## EXERCISE
What lines in the entries below contain the word "into"? Copy all of them.

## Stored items
= = = = =
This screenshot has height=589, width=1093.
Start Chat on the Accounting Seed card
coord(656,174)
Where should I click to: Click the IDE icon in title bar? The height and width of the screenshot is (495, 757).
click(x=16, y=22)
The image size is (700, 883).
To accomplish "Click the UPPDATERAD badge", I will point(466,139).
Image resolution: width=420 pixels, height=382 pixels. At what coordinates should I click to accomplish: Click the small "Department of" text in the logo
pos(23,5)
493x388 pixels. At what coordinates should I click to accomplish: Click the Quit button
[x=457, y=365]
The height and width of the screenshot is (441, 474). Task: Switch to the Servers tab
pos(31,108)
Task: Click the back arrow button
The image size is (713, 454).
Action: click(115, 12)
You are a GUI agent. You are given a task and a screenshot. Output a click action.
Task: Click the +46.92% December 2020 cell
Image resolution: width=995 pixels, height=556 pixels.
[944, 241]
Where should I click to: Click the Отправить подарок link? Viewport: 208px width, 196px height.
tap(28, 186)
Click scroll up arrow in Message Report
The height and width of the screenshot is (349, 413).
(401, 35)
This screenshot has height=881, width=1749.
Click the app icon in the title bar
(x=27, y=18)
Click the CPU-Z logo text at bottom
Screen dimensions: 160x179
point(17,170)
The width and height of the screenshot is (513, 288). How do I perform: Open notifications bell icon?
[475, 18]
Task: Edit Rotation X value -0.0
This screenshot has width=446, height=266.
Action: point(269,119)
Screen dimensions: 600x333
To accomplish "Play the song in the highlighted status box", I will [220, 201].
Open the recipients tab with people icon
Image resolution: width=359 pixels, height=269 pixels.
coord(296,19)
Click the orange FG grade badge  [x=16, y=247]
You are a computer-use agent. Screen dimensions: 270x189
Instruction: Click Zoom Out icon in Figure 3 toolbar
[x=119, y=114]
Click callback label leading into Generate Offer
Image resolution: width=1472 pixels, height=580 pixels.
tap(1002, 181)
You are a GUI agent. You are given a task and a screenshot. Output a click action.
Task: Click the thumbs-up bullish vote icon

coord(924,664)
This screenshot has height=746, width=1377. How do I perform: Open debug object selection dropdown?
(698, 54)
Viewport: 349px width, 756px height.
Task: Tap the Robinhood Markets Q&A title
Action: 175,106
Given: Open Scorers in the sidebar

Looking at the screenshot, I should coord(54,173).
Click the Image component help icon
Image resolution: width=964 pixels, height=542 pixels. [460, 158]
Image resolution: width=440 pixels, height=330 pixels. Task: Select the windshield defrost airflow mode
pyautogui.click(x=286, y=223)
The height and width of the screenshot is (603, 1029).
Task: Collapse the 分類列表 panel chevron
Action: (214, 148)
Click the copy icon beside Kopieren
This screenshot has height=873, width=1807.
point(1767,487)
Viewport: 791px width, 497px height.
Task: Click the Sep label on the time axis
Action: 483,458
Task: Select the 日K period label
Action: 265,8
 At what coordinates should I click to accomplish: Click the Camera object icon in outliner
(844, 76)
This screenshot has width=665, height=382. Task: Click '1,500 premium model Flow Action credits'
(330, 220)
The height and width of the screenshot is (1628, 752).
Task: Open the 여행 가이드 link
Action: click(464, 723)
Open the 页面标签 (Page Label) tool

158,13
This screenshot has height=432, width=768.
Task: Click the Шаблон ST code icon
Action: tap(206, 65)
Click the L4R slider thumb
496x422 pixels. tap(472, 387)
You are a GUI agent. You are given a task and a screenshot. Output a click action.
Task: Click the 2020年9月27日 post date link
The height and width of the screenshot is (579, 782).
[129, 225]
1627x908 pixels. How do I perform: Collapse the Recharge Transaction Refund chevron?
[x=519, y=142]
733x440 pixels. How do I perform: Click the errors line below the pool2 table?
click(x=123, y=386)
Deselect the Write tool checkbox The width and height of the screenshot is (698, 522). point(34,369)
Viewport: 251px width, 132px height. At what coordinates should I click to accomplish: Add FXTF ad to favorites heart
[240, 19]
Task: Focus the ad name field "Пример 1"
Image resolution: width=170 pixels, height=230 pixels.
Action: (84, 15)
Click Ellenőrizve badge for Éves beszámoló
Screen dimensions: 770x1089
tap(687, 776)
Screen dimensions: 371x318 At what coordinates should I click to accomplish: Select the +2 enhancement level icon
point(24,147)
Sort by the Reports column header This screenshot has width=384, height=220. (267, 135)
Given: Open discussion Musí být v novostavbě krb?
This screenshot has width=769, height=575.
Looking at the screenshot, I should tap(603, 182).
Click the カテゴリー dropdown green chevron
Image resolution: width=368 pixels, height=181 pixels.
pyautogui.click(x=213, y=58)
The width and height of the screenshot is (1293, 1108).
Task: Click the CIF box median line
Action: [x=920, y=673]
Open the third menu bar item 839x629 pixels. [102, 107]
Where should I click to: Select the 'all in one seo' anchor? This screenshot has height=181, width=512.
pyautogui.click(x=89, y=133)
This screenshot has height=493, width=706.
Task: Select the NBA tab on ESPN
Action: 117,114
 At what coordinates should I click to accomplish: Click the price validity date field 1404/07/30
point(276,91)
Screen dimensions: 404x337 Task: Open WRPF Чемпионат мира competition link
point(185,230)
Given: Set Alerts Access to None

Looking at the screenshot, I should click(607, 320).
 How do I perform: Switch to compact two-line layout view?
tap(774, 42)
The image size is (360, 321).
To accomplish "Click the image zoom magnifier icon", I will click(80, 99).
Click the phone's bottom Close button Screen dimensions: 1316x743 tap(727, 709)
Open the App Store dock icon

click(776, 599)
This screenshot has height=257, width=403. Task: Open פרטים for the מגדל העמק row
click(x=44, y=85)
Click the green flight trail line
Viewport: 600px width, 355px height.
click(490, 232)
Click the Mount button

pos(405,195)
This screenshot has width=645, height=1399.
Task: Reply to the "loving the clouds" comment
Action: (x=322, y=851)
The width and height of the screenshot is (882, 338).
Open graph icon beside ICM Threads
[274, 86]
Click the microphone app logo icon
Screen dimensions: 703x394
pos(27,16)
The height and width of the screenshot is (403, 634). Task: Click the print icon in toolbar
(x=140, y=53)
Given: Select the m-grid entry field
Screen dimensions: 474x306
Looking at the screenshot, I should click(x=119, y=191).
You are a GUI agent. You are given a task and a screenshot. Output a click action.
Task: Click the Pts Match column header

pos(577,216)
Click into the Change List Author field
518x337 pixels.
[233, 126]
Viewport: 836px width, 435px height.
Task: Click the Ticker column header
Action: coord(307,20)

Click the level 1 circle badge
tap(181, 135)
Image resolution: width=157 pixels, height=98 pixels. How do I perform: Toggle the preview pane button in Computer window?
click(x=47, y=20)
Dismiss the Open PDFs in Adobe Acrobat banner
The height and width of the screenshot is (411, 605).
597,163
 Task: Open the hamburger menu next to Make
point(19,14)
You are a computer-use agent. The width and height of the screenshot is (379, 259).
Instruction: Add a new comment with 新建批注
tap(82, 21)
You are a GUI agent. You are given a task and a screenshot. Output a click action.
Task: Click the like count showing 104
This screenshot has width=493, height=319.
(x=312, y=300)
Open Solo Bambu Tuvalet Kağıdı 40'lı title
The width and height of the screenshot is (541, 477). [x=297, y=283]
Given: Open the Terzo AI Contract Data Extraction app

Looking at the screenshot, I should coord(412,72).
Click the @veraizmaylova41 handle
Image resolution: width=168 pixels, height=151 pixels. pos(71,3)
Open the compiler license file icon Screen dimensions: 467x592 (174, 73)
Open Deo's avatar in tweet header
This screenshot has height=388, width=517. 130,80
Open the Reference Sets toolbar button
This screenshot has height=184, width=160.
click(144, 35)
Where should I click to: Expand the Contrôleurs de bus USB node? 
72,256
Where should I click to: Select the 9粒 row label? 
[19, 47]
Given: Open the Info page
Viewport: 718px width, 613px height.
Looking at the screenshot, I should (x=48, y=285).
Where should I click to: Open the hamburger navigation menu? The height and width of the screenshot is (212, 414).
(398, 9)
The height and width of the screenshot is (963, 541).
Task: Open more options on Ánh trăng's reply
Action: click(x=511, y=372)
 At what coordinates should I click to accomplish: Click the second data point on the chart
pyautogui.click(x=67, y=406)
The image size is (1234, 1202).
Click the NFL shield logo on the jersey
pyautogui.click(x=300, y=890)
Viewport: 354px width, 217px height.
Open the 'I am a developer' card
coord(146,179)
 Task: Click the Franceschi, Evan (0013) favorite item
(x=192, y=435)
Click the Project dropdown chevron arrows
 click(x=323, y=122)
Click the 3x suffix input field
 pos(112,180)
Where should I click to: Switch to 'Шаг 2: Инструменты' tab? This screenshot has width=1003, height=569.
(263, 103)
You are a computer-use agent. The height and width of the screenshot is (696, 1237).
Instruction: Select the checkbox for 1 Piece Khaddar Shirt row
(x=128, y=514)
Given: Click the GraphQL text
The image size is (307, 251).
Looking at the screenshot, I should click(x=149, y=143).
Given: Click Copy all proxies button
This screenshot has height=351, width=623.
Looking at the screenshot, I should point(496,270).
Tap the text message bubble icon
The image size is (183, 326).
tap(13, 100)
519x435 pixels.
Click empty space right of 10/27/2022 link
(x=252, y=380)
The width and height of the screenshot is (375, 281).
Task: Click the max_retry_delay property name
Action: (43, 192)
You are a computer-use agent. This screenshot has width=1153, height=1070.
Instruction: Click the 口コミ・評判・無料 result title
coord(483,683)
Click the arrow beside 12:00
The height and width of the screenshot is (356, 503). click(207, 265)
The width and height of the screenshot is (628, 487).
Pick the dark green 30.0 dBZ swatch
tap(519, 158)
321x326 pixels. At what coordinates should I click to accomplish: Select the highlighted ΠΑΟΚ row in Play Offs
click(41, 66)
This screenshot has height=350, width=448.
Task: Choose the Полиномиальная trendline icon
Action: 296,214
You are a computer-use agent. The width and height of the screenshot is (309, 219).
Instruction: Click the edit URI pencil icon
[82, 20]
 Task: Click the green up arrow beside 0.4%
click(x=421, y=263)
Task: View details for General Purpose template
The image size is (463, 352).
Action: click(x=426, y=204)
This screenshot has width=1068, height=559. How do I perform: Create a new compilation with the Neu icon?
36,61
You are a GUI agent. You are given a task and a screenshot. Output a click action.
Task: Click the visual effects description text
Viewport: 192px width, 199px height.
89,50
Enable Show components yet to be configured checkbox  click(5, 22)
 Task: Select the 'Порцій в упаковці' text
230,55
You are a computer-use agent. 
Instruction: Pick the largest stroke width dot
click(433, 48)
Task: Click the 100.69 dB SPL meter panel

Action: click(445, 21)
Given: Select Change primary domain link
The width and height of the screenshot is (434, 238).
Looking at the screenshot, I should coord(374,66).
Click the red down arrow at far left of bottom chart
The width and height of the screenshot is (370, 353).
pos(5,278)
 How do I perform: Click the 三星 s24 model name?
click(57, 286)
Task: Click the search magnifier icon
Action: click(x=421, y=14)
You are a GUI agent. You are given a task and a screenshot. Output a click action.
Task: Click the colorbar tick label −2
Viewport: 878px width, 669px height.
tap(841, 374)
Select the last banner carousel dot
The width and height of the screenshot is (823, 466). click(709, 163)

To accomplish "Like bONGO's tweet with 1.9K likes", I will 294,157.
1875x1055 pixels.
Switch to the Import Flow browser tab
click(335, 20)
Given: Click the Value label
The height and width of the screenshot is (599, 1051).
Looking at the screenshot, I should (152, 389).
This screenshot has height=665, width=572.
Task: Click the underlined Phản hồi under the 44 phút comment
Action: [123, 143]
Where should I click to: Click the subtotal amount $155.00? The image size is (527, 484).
= = = = =
## EXPECTED ANSWER
Click callback label leading into Generate Offer
Click into the Change List Author field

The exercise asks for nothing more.